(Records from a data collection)

[START]

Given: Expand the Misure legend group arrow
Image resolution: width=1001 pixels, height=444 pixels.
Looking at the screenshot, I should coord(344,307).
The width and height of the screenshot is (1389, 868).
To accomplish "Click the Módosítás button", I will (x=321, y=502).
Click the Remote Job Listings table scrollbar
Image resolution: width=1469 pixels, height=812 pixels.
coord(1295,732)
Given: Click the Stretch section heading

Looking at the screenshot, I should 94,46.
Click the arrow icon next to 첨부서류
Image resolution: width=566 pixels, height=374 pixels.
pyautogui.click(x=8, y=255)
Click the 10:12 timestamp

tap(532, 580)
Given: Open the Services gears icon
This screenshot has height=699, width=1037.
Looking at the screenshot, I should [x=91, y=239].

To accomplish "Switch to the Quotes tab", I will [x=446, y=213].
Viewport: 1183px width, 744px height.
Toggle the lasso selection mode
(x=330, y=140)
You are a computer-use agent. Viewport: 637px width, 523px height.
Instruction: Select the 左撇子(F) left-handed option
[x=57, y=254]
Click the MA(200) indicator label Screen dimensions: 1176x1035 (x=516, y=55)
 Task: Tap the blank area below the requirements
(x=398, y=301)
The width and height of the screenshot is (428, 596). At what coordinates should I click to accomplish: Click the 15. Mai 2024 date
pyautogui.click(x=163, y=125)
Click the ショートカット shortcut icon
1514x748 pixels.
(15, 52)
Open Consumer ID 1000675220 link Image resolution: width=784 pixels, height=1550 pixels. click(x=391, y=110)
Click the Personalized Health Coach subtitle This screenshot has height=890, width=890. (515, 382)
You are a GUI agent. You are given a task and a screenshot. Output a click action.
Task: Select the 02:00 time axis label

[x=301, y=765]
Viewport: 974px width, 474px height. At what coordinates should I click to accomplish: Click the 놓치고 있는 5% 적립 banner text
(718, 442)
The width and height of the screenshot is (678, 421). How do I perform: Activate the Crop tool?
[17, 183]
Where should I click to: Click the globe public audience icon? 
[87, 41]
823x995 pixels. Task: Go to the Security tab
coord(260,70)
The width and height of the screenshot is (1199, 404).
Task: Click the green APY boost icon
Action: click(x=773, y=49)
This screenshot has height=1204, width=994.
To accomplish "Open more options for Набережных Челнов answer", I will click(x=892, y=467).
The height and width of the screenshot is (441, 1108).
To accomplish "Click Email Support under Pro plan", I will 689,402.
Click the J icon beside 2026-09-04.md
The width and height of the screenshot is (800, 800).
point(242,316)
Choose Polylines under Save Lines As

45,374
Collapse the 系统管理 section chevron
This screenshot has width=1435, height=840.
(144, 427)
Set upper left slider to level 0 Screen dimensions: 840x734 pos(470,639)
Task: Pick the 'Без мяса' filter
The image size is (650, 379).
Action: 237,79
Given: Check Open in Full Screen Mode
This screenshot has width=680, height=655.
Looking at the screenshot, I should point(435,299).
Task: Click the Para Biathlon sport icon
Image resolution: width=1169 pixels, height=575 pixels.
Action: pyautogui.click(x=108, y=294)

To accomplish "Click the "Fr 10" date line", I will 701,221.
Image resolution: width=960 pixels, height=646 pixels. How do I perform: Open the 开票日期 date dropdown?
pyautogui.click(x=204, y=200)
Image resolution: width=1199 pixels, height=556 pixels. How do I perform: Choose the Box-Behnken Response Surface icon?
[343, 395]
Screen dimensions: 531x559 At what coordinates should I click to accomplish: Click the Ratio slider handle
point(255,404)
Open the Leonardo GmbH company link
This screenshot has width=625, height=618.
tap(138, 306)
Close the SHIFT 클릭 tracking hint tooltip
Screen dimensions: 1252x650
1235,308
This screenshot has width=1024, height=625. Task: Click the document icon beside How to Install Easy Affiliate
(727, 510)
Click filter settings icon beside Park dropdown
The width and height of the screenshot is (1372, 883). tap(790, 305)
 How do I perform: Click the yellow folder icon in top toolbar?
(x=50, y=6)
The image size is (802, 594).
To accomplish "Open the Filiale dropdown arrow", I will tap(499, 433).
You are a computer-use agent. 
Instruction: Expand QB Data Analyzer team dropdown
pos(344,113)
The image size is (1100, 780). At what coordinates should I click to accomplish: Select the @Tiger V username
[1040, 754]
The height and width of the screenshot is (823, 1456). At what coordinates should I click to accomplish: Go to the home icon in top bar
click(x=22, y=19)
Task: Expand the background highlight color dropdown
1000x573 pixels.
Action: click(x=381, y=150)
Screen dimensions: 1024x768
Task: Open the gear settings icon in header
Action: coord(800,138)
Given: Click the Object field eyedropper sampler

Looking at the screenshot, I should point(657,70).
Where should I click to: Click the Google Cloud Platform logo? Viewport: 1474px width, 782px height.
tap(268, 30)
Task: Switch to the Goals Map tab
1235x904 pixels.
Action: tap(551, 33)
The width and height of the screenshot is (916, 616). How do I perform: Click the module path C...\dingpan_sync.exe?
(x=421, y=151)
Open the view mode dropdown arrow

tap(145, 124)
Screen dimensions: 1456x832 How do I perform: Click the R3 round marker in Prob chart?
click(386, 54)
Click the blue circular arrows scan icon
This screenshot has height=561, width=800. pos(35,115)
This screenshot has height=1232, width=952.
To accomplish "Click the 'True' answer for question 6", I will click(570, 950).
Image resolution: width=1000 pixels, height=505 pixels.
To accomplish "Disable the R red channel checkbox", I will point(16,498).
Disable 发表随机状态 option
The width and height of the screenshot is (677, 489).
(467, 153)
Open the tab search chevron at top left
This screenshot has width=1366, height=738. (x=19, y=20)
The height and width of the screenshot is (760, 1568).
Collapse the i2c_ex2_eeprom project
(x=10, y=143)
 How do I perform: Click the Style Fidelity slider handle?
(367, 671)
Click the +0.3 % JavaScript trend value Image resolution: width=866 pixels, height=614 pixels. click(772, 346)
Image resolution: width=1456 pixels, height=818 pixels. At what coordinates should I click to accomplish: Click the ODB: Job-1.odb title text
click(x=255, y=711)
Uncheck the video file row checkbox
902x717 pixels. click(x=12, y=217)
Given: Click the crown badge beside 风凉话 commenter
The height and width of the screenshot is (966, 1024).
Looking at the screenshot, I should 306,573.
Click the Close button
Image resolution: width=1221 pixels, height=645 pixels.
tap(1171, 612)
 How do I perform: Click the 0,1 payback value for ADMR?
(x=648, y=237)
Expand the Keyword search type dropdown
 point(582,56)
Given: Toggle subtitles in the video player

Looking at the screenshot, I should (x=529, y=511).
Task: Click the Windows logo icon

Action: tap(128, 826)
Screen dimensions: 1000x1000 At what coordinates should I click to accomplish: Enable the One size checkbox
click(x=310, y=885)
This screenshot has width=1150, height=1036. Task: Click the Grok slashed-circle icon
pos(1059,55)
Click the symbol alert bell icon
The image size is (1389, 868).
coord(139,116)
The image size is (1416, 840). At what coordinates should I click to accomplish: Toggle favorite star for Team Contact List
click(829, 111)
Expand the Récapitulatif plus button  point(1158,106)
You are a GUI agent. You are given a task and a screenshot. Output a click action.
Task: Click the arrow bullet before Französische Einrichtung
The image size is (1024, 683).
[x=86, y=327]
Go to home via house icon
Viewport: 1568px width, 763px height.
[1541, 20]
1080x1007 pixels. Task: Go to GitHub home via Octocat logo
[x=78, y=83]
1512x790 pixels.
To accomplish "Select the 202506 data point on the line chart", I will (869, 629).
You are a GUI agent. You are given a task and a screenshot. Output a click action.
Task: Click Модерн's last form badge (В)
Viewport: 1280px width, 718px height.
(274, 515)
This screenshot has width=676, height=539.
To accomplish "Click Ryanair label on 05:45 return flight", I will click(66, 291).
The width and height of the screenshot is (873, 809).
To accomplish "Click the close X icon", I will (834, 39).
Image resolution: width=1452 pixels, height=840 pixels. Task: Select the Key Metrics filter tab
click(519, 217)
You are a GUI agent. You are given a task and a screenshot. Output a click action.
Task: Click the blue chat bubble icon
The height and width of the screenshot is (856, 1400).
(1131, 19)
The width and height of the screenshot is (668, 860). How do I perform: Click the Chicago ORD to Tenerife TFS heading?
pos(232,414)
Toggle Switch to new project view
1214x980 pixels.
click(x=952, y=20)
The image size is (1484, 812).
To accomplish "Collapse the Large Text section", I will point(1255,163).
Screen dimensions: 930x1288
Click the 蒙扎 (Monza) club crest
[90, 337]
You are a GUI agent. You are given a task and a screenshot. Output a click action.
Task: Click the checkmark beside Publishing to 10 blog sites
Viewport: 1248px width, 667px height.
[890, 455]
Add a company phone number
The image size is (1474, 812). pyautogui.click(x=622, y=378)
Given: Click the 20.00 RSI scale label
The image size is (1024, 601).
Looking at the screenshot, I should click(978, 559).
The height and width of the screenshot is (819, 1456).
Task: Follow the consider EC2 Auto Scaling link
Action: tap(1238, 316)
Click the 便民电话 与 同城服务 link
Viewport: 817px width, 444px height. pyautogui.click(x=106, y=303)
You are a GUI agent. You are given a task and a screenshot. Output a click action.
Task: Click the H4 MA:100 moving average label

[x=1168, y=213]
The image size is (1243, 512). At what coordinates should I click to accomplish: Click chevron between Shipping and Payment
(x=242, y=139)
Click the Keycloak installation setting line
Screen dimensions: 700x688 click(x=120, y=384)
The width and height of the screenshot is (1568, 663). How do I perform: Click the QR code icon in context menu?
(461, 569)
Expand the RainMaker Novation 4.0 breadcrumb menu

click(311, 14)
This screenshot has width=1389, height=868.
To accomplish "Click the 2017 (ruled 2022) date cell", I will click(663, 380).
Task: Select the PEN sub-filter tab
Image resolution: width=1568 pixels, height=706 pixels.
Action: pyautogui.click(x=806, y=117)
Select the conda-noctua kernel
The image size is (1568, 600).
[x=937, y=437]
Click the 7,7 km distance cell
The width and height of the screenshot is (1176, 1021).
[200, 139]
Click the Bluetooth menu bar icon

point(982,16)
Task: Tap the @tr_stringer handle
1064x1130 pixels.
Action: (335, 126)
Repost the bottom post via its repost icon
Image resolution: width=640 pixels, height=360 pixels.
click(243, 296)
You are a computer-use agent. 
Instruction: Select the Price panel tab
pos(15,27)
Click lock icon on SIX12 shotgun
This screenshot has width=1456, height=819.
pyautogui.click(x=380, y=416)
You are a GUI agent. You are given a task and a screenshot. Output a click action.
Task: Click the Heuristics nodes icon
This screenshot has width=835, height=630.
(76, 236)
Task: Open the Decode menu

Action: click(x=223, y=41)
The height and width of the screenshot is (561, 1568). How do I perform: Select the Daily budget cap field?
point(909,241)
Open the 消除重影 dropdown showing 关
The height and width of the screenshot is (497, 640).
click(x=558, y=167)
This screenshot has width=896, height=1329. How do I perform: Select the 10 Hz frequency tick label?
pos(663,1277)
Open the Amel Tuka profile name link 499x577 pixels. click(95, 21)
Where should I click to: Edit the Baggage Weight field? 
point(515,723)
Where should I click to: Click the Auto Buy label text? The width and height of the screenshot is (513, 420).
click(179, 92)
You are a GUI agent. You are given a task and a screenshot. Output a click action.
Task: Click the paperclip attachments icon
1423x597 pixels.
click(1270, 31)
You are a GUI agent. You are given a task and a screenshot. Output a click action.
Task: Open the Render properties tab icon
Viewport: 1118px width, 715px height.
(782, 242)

[END]

## Written problem
Reproduce the data from the line with "Collapse the 系统管理 section chevron" to the line with "[1040, 754]", swapping "image size" for "canvas size" and keeping everything else unchanged.

## Full response
Collapse the 系统管理 section chevron
This screenshot has width=1435, height=840.
(144, 427)
Set upper left slider to level 0 Screen dimensions: 840x734 pos(470,639)
Task: Pick the 'Без мяса' filter
The canvas size is (650, 379).
Action: 237,79
Given: Check Open in Full Screen Mode
This screenshot has width=680, height=655.
Looking at the screenshot, I should point(435,299).
Task: Click the Para Biathlon sport icon
Image resolution: width=1169 pixels, height=575 pixels.
Action: pyautogui.click(x=108, y=294)

To accomplish "Click the "Fr 10" date line", I will 701,221.
Image resolution: width=960 pixels, height=646 pixels. How do I perform: Open the 开票日期 date dropdown?
pyautogui.click(x=204, y=200)
Image resolution: width=1199 pixels, height=556 pixels. How do I perform: Choose the Box-Behnken Response Surface icon?
[343, 395]
Screen dimensions: 531x559 At what coordinates should I click to accomplish: Click the Ratio slider handle
point(255,404)
Open the Leonardo GmbH company link
This screenshot has width=625, height=618.
tap(138, 306)
Close the SHIFT 클릭 tracking hint tooltip
Screen dimensions: 1252x650
1235,308
This screenshot has width=1024, height=625. Task: Click the document icon beside How to Install Easy Affiliate
(727, 510)
Click filter settings icon beside Park dropdown
The width and height of the screenshot is (1372, 883). tap(790, 305)
 How do I perform: Click the yellow folder icon in top toolbar?
(x=50, y=6)
The canvas size is (802, 594).
To accomplish "Open the Filiale dropdown arrow", I will tap(499, 433).
You are a computer-use agent. 
Instruction: Expand QB Data Analyzer team dropdown
pos(344,113)
The canvas size is (1100, 780). At what coordinates should I click to accomplish: Select the @Tiger V username
[1040, 754]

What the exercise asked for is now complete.